#### Work request:
Work out how many lines of the listing hold "computer", then state only that count.

#### Input records:
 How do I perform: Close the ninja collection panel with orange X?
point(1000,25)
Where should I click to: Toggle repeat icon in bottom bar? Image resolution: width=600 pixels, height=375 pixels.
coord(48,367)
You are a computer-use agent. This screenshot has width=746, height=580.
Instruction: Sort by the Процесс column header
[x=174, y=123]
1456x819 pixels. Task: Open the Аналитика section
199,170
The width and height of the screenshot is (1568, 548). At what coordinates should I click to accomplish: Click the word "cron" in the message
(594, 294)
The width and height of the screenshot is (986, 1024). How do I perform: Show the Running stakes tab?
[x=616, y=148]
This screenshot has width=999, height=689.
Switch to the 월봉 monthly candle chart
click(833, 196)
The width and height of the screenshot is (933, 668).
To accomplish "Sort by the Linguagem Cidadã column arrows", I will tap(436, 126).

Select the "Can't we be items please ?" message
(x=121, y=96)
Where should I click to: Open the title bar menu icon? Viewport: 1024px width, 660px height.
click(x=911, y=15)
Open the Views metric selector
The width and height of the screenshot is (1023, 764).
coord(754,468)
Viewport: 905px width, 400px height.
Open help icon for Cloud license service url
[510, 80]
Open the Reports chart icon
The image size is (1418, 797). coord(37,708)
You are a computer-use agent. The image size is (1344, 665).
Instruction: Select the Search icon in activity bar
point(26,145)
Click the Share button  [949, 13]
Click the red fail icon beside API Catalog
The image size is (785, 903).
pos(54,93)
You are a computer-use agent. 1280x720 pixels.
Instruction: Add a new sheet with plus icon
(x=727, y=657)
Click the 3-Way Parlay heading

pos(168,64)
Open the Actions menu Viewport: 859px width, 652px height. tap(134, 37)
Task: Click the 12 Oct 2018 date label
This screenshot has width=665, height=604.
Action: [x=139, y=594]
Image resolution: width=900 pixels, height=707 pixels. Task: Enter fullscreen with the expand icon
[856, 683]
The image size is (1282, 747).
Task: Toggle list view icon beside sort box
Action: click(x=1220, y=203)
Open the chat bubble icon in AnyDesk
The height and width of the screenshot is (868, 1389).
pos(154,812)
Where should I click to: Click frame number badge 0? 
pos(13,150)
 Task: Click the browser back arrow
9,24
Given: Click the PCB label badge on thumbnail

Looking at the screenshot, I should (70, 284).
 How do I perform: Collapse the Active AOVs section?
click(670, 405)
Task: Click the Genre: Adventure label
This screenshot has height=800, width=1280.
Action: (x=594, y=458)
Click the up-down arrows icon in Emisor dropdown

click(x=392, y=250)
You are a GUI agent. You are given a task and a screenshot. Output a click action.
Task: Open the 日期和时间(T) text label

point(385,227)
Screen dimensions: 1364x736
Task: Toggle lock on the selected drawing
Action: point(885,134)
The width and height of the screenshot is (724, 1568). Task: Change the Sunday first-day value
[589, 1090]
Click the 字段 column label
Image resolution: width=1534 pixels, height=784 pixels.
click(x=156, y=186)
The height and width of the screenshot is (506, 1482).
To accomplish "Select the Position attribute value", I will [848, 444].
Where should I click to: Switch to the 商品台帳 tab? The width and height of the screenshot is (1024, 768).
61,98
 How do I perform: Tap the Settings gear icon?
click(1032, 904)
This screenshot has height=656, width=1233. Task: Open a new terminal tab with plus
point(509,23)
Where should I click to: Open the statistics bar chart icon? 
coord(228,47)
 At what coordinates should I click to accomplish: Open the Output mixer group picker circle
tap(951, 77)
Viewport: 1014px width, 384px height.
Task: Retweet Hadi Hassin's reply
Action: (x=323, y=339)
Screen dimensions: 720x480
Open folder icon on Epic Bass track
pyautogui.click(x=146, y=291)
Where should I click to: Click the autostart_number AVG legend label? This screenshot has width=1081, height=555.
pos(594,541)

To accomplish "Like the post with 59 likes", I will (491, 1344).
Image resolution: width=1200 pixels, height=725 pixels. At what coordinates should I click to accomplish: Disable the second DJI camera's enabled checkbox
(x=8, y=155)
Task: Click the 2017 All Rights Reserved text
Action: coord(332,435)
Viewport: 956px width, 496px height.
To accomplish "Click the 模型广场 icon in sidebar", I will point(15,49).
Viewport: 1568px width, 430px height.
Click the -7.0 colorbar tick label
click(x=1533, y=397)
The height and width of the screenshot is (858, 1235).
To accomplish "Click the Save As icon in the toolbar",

#### Response area:
3